Biomass Forecasting and Supply Chain Optimization for the Shell.ai Hackathon 2023
To get started, make sure you have Python 3.10 installed and follow these steps:
-
Install dependencies:
pip install -r requirements.txt
-
Set the notebook kernel to the right environment.
You can find the code for generating the biomass forecast in the generate_forecast.ipynb notebook.
To ensure data accuracy, the notebook addresses and fills in duplicated values that occurred before the 2014 census.
The clustering process is primarily based on district names, followed by checking correlations for each index within each district. Each index is assigned to the district with the highest Pearson correlation.
A table containing crop production data for each district is created based on Desagri data. Missing values before 2014 are filled in using production conservation ratios.

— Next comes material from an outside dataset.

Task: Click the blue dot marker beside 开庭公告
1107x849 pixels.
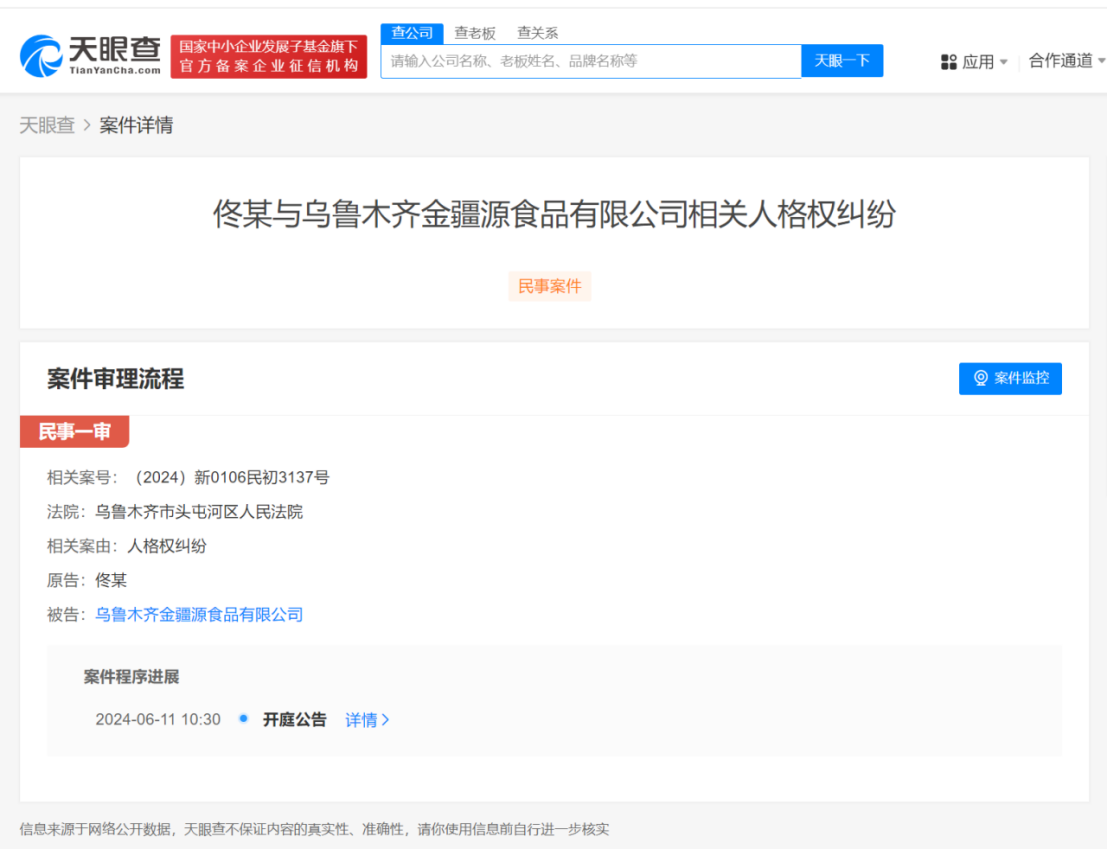Action: [x=243, y=719]
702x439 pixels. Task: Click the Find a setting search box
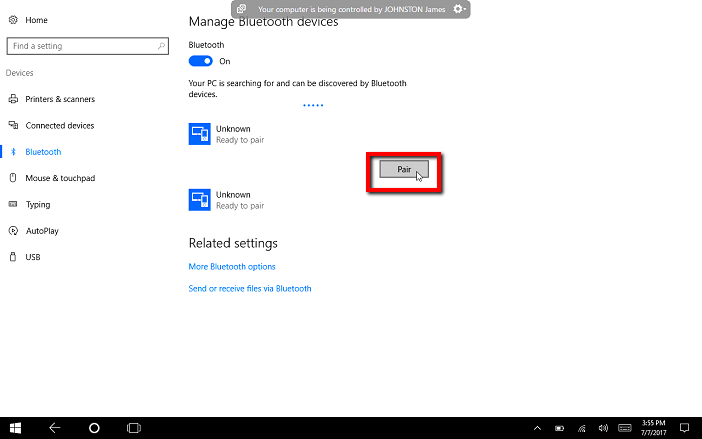[x=82, y=46]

Crop land data from EarthStat and elevation data from NASA Earth Observation NEO are integrated into the analysis.
The model pipeline consists of a MaxAbsScaler and an ExtraTreeRegressor. Cross-validation is performed for each year based on all other years, with the following results:
Year | Test MAE |
---|---|
2010 | 22.6 |
2011 | 19.4 |
2012 | 27.7 |
2013 | 32.9 |
2014 | 24.9 |
2015 | 20.8 |
2016 | 29.1 |
2017 | 29.6 |
Avg | 25.9 |
The model, trained on historical data, is used for inference on 2018 and 2019, and the forecast is stored for further use in the optimization step.
The code for generating optimized locations can be found in the generate_optimized_locations.ipynb notebook.

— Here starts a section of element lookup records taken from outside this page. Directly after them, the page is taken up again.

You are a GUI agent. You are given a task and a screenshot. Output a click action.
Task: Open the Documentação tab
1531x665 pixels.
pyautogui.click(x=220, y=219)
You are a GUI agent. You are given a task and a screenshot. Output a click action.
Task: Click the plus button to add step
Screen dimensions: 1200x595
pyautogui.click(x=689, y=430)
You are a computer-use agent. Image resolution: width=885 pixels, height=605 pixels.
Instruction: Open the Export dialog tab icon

The number of refineries is defined to collect 80% of biomass production (a problem constraint). Initial refinery positions are set at the center of the main biomass clusters.

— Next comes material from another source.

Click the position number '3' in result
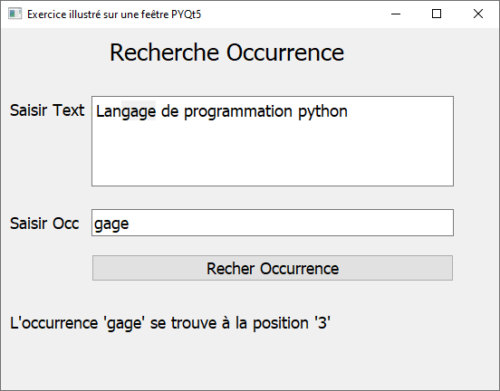pos(322,323)
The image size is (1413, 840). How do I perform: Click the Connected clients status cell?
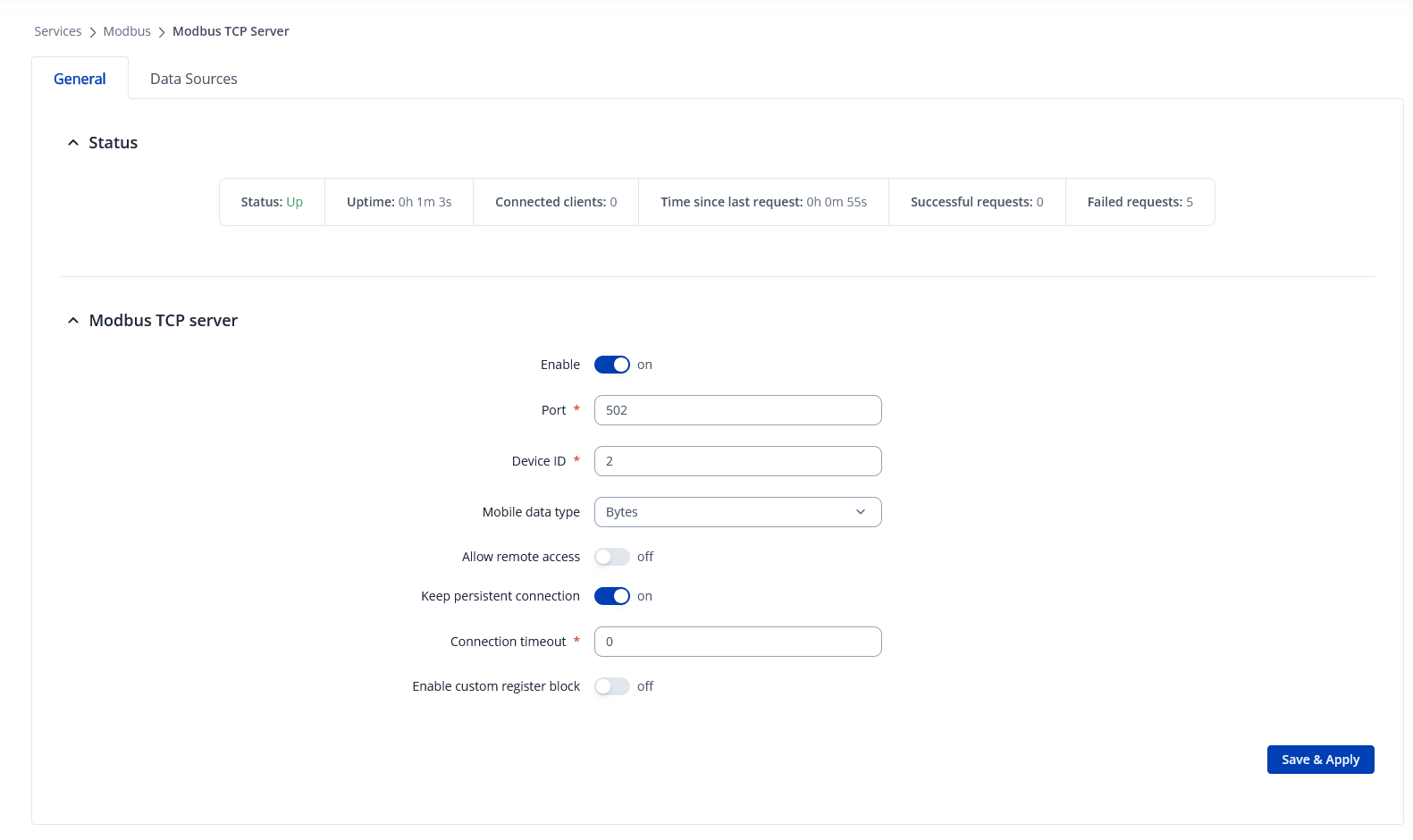pos(556,202)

The process includes the following steps, repeated until a maximum iteration is reached:
-
Start with around 60 depots spread in regions with high biomass (>200) in a random manner.
-
Calculate the flux to refineries using linear optimization.
-
Remove the depot that is the most underutilized.
-
Stop if constraints cannot be satisfied when calculating flux from depots to refineries.
The final depot positions giving the best cost over all runs are extracted.
For each depot + refinery index:
-
Calculate costs in multiple directions for an initial distance.
-
Keep the new position if the cost is lower.
If the cost is not improved after a full loop, the distance is increased.
Year | Forecast MAE | Optimization Cost | Score |
---|---|---|---|
2018 | 24.39 | 44,150 | 83.49 |
2019 | 30.69 | 26,786 | 83.84 |
Note that the optimization cost on 2018 is high as the same infrastructure had to be used for both years, the final submission is optimized on 2019.